» **WORK REQUIRED**
Would you please retype, exactly, the lines of the listing below between the line with "Task: Toggle the hamburger sidebar menu icon" and the line with "Task: Select the", inclusive?

-------- RECORDS SHOWN --------

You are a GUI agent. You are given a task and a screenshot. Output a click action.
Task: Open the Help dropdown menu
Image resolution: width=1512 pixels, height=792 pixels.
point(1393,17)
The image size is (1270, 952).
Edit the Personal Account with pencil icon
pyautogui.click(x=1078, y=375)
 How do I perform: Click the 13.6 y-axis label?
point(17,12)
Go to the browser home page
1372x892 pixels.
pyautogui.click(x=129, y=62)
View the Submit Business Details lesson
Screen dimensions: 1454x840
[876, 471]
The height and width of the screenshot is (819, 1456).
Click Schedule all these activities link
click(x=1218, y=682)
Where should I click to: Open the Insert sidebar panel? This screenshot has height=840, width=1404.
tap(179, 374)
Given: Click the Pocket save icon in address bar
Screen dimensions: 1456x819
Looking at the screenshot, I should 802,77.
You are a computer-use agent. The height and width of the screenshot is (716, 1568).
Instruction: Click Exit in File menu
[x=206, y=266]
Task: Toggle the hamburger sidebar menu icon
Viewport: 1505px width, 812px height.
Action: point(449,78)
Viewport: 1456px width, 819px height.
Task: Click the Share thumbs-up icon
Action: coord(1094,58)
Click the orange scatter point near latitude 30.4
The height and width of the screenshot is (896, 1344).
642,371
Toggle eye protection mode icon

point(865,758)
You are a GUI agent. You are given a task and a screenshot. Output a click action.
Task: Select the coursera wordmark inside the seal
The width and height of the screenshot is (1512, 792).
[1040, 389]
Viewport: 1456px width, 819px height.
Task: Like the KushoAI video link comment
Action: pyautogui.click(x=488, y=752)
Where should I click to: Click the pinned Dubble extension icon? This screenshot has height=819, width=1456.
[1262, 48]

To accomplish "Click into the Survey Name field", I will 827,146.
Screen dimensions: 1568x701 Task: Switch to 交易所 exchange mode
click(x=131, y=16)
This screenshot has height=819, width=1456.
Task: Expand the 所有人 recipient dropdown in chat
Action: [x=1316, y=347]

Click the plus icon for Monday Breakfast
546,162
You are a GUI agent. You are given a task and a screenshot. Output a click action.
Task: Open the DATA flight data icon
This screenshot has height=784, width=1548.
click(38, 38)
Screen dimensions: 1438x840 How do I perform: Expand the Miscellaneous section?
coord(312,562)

--------

» **RESULT FOR THIS TASK**
Task: Toggle the hamburger sidebar menu icon
Viewport: 1505px width, 812px height.
Action: point(449,78)
Viewport: 1456px width, 819px height.
Task: Click the Share thumbs-up icon
Action: coord(1094,58)
Click the orange scatter point near latitude 30.4
The height and width of the screenshot is (896, 1344).
642,371
Toggle eye protection mode icon

point(865,758)
You are a GUI agent. You are given a task and a screenshot. Output a click action.
Task: Select the coursera wordmark inside the seal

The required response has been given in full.